Nothing but the lines below from the one containing "Screen dimensions: 403x368" through the one containing "234x135 pixels." should appear in the answer, exact and without pictures.
--- Data for this task ---
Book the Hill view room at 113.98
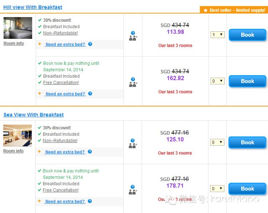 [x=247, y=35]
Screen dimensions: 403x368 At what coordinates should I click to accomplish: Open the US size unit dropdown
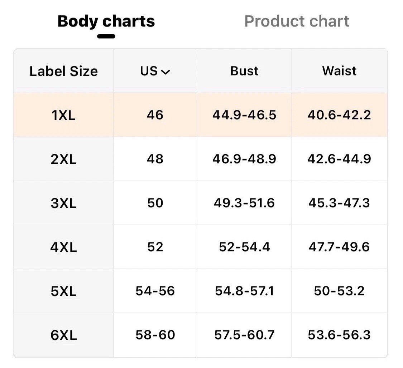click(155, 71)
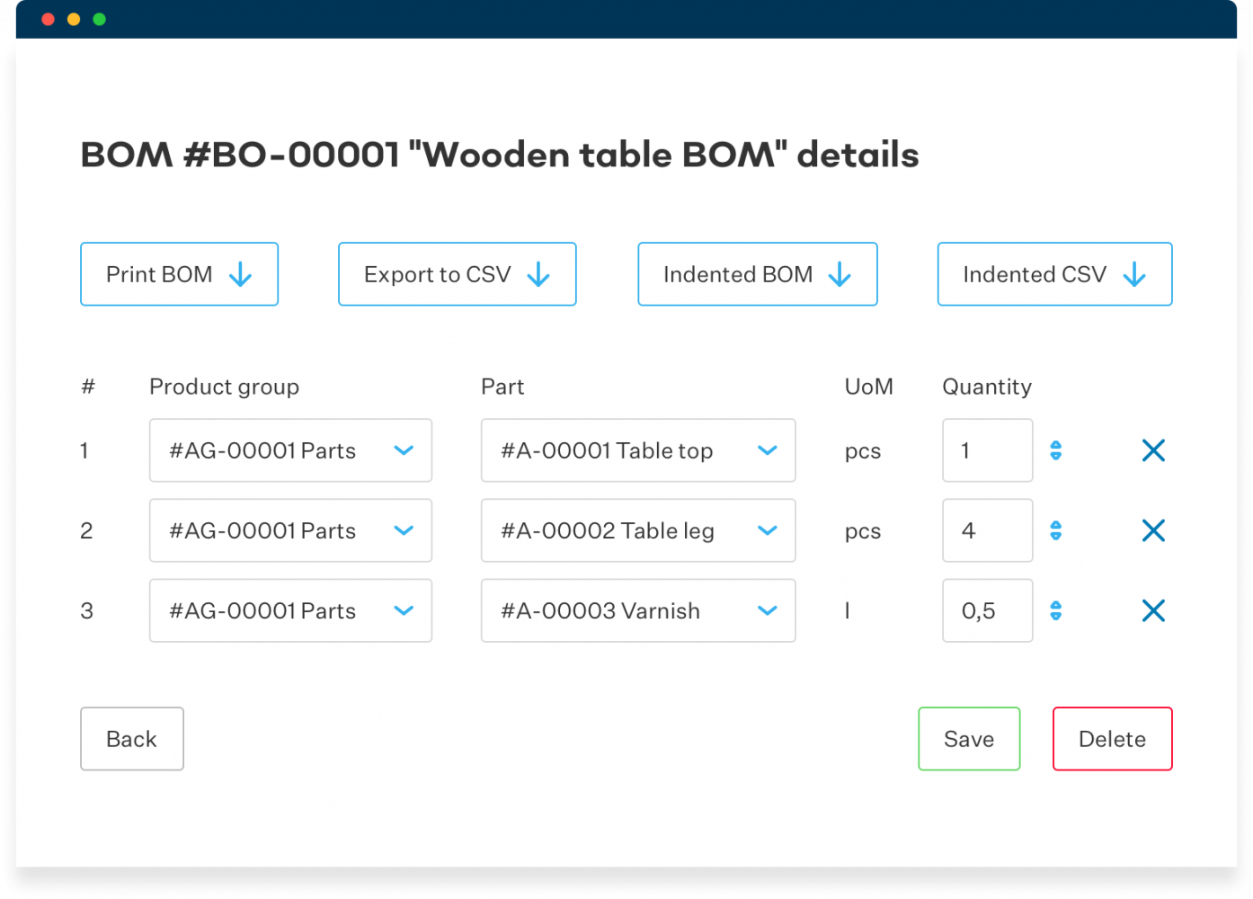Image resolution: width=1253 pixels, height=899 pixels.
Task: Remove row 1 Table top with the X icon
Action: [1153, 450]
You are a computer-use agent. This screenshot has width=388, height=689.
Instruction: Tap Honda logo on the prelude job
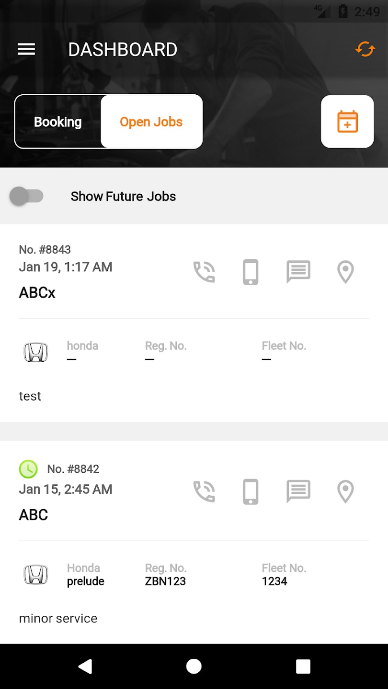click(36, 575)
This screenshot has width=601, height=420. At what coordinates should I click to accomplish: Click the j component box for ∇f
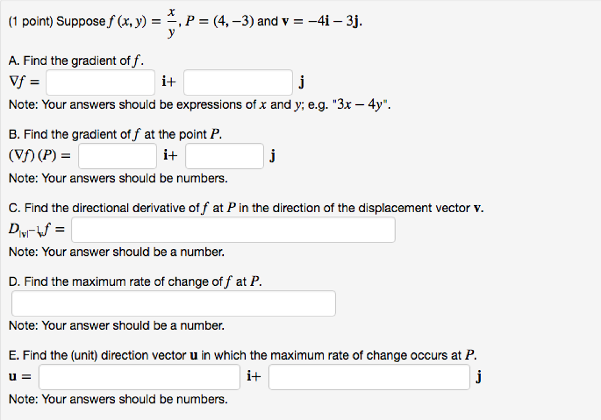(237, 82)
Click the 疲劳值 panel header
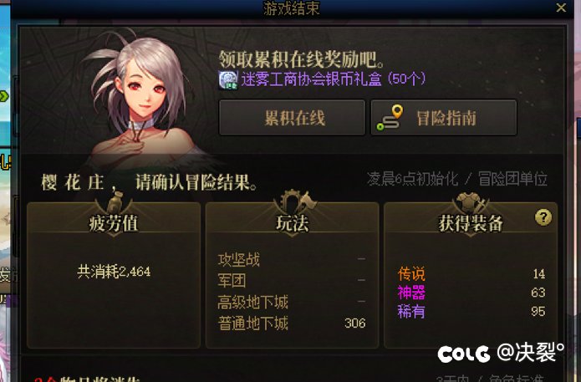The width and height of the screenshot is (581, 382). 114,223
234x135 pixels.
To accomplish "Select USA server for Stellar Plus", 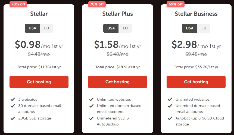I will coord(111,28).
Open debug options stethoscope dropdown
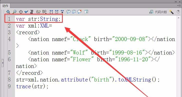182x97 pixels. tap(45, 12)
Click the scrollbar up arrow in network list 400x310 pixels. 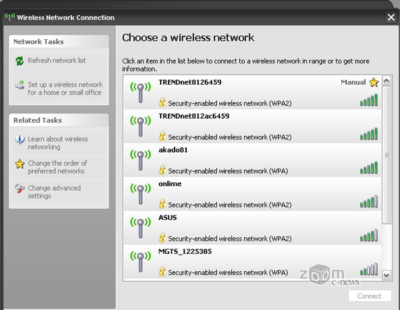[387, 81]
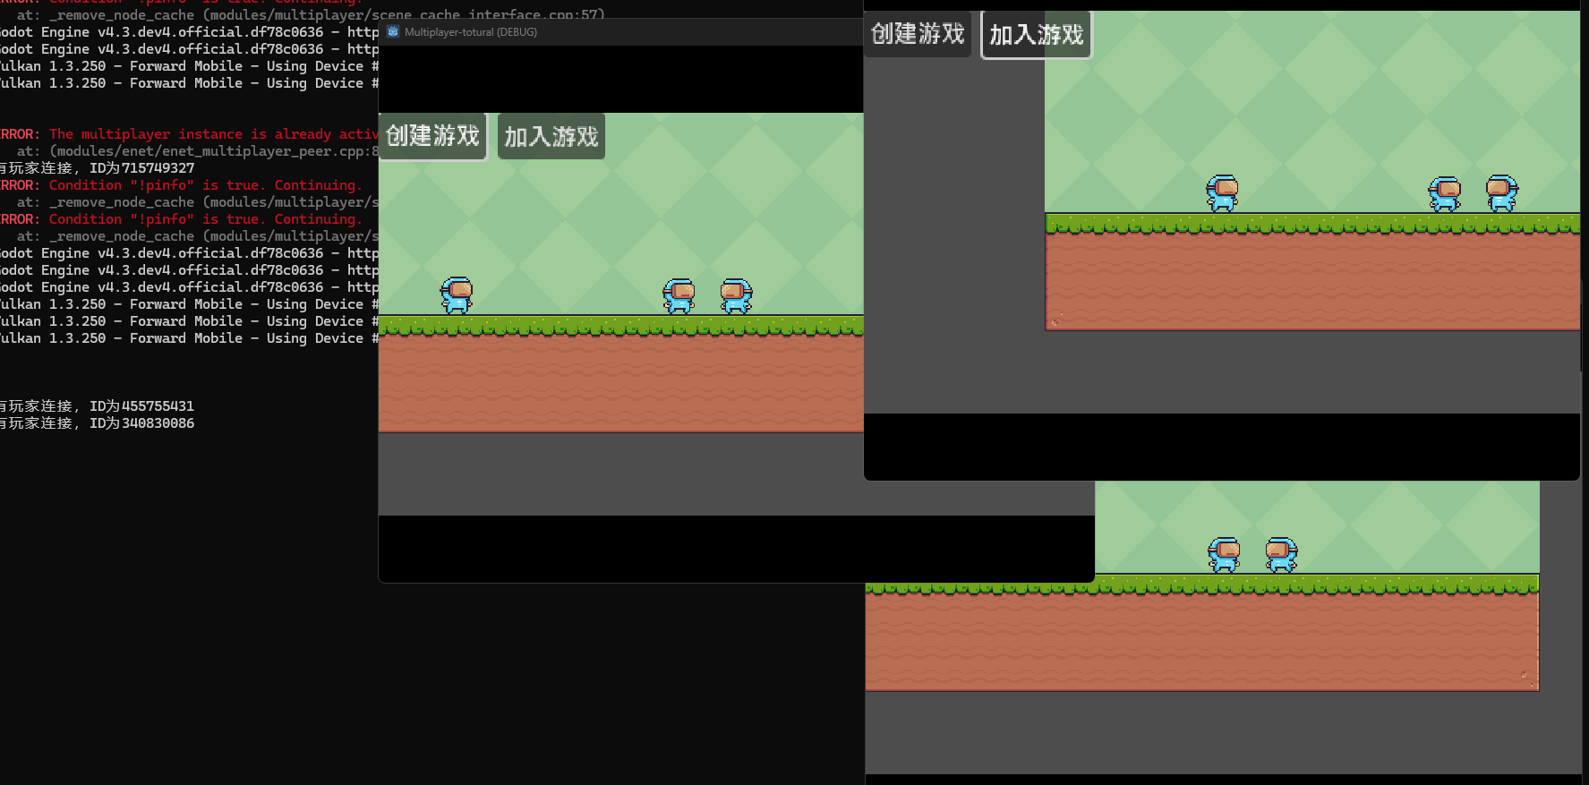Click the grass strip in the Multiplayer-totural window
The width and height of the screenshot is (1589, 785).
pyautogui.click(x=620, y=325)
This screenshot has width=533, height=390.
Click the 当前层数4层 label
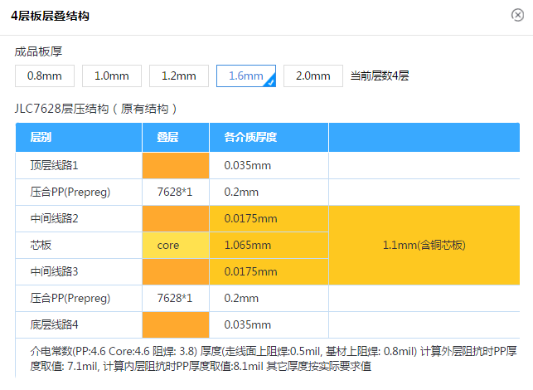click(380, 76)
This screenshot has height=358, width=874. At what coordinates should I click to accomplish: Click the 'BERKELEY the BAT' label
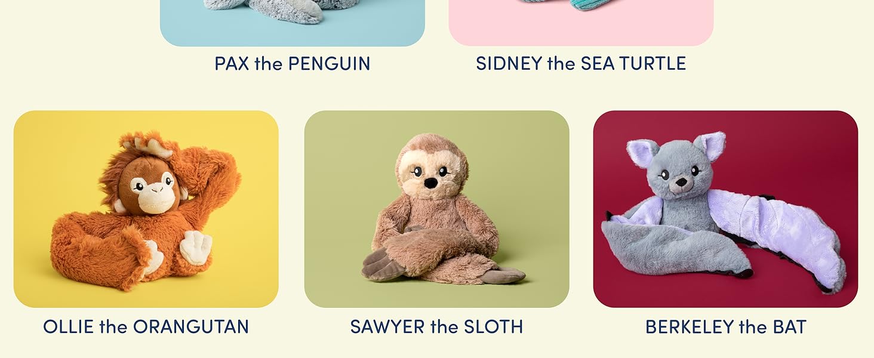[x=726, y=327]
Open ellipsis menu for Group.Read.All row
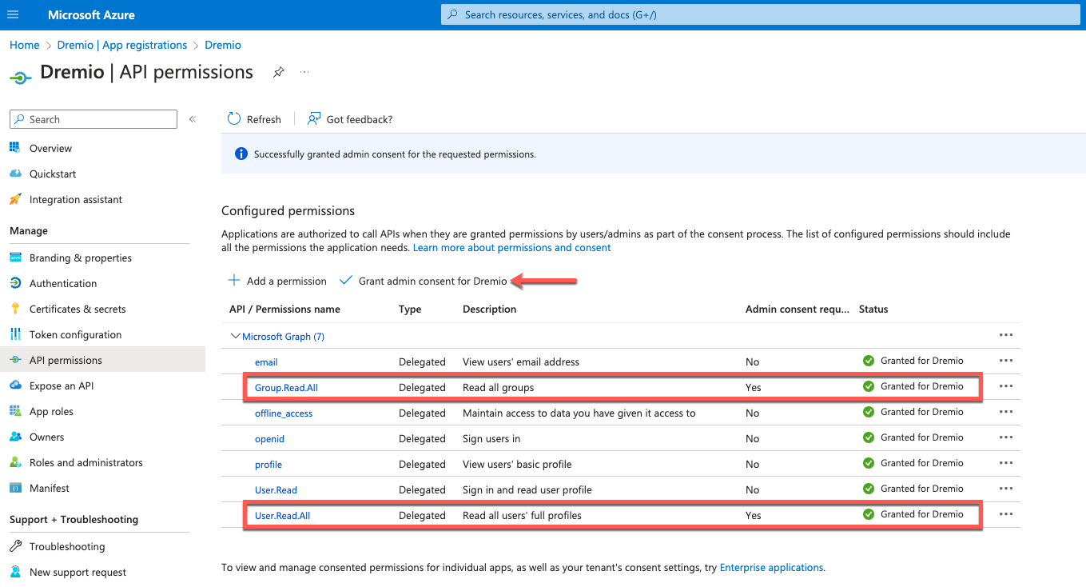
---
Response for this exercise
Screen dimensions: 403x368 At what coordinates should I click to accomplish: Open the US size unit dropdown
click(155, 71)
Image resolution: width=1253 pixels, height=899 pixels.
Task: Remove row 1 Table top with the X icon
Action: [1153, 450]
You are a computer-use agent. This screenshot has width=388, height=689.
Instruction: Tap Honda logo on the prelude job
click(36, 575)
This screenshot has width=601, height=420. At what coordinates should I click to accomplish: Click the j component box for ∇f
(237, 82)
Click the 疲劳值 panel header
The width and height of the screenshot is (581, 382). 114,223
234x135 pixels.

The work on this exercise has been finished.